**TEXT SHOWN:**
######
Thus began a long teaching career with cycles of optimism and hope every fall and brimming frustration and desperate prayers to Almighty God by spring. I could do better. I knew I could. And the kids would be better off for it. But I was limited.


Years later, I was teaching at an all-girls catholic school, and I got a glimpse of what learning could truly be. Yes, there were still standards, but they were looser and I felt free.


Then I had my own children and the lights really turned on. I was not going to hand my precious babies over to the same system that I struggled against. And entrusting my children to a private school meant that they would learn their values— whether good or not so good— and not mine and my husband’s.


This is at the core of home education and any homeschooling philosophy.


It is the desire to not only direct your child’s learning but to pass on a set of values and a way of being that are independent of external influence.


What that looks like in practice depends on the family and is only limited by the parents’ self-confidence in attending to the task at hand.


To Curriculum or Not to Curriculum


There’s a hot debate in homeschool world these days about whether formal curriculum is necessary to educate a child, with some parents competing to see how little they can spend as if it’s an Olympic sport— no shame in that game. And your homeschooling philosophy has everything to do with where you land on it. If you’re a classical homeschooler, the answer to the question is a resounding yes because the Trivium’s a thing and it needs to be fed with buildable sequence and structure. If you’re an unschooler, your answer is probably “to heck with it” and it's all about child-led learning. If you follow Charlotte Mason’s methods, it’s probably an interesting in-between where textbooks are for the birds and “living books” are the stuff that itty bitty kid dreams (and grownup dreams) are made of. But if you’re anything like my family, eclectic, you use whatever works for your children: structured texts, living books, playing in the grass on a summer’s day…it’s all education for us!
######
**WHAT IS ASKED:**
a: Name each homeschooling philosophy or approach that the homeschooling text mentions.
b: According to the homeschooling text, at what kind of school was the writer teaching when they got a glimpse of what learning could truly be?
c: Retype the homeschooling text starting with "Years later, I" and going on through "any homeschooling philosophy.".

**SOURCE EXCERPT:**
######
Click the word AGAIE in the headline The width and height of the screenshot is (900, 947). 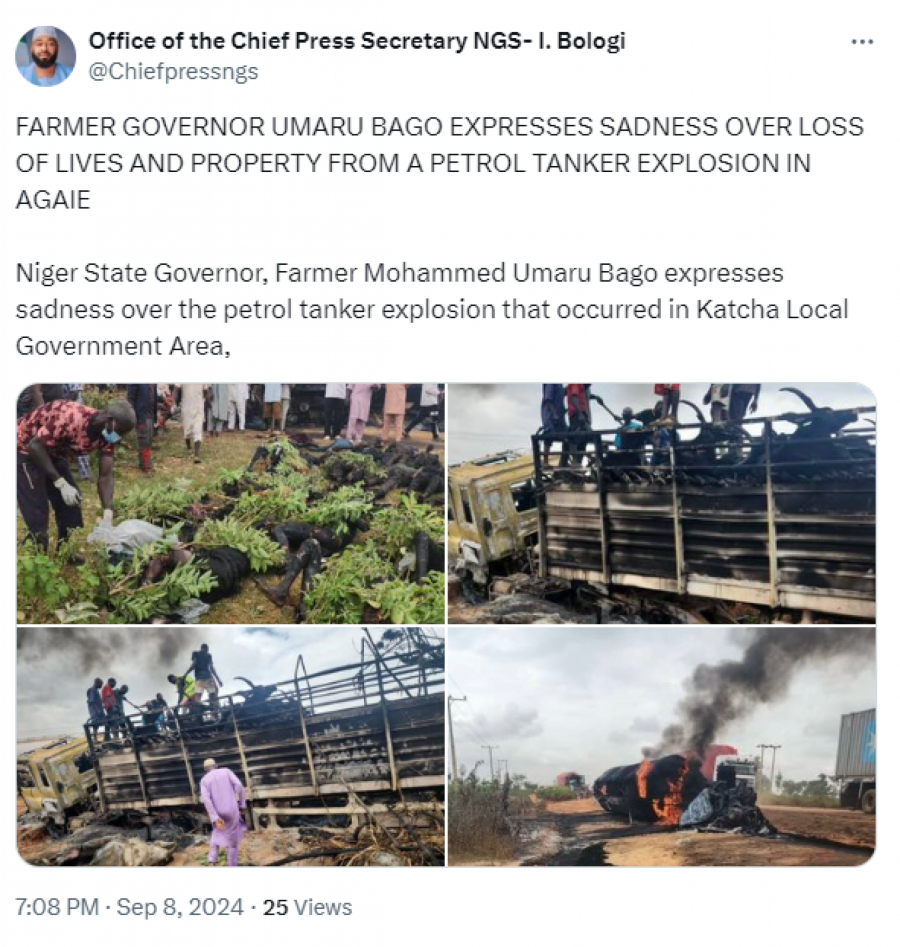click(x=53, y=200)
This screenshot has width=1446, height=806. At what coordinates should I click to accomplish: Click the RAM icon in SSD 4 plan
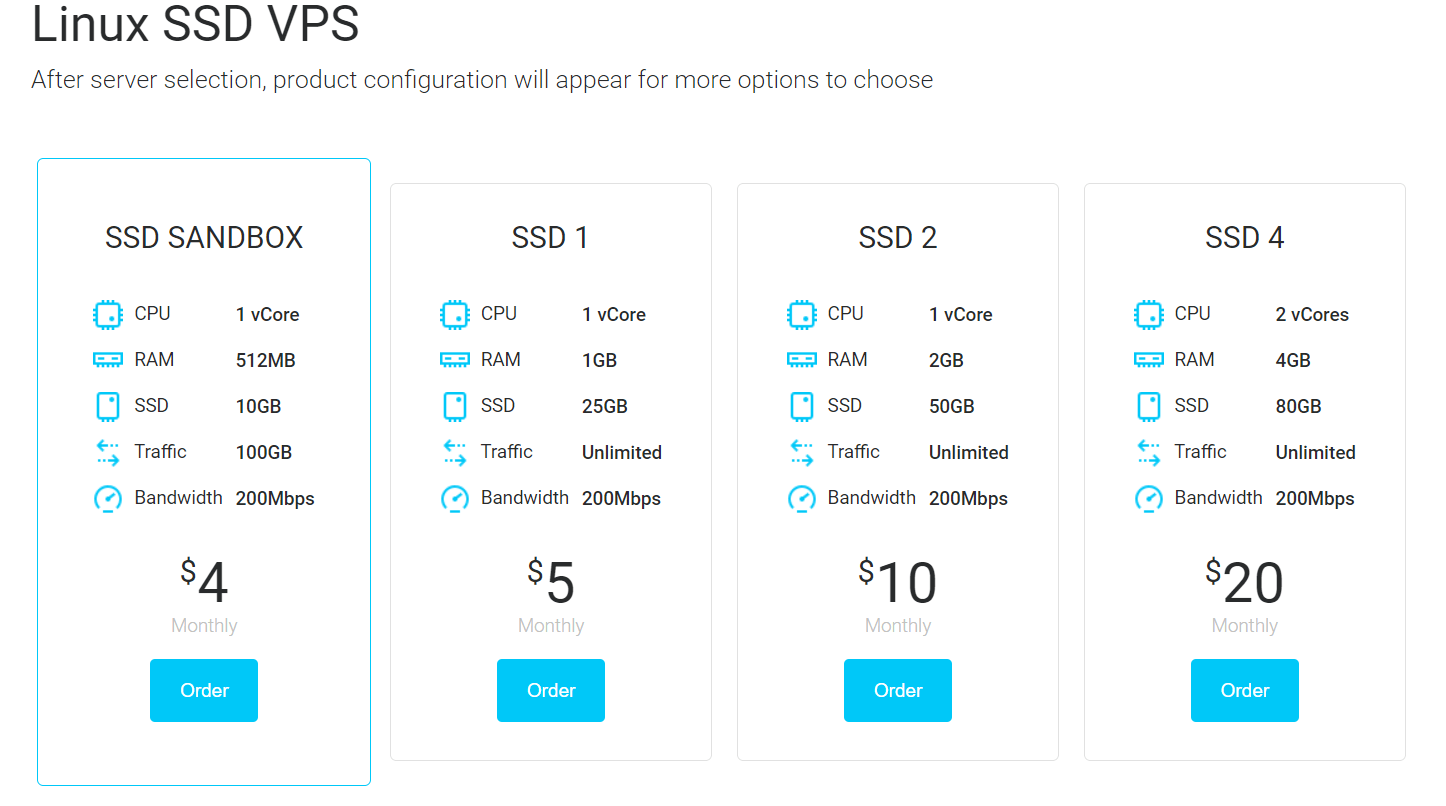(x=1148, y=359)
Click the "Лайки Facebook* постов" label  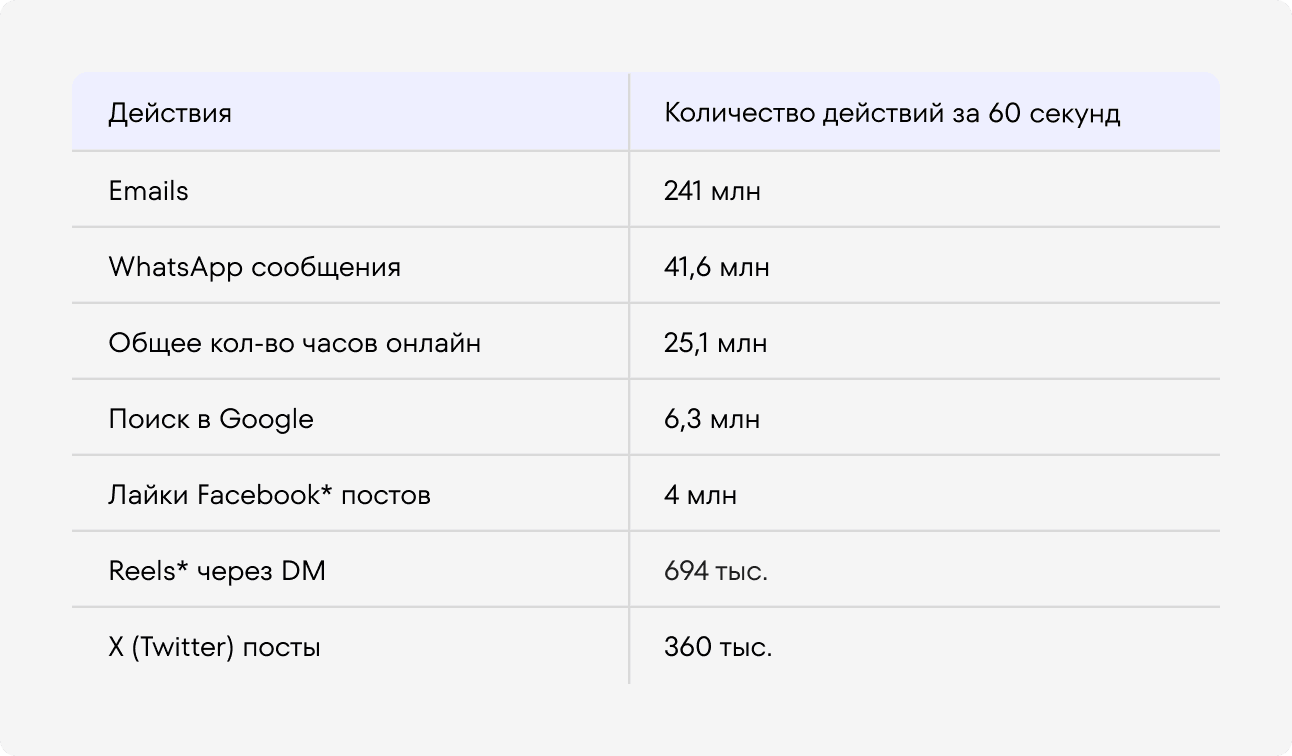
######
**ANSWERS TO THE TASKS:**
a: Classical homeschooling, unschooling, Charlotte Mason's methods, eclectic homeschooling

b: An all-girls catholic school.

c:
Years later, I was teaching at an all-girls catholic school, and I got a glimpse of what learning could truly be. Yes, there were still standards, but they were looser and I felt free.


Then I had my own children and the lights really turned on. I was not going to hand my precious babies over to the same system that I struggled against. And entrusting my children to a private school meant that they would learn their values— whether good or not so good— and not mine and my husband’s.


This is at the core of home education and any homeschooling philosophy.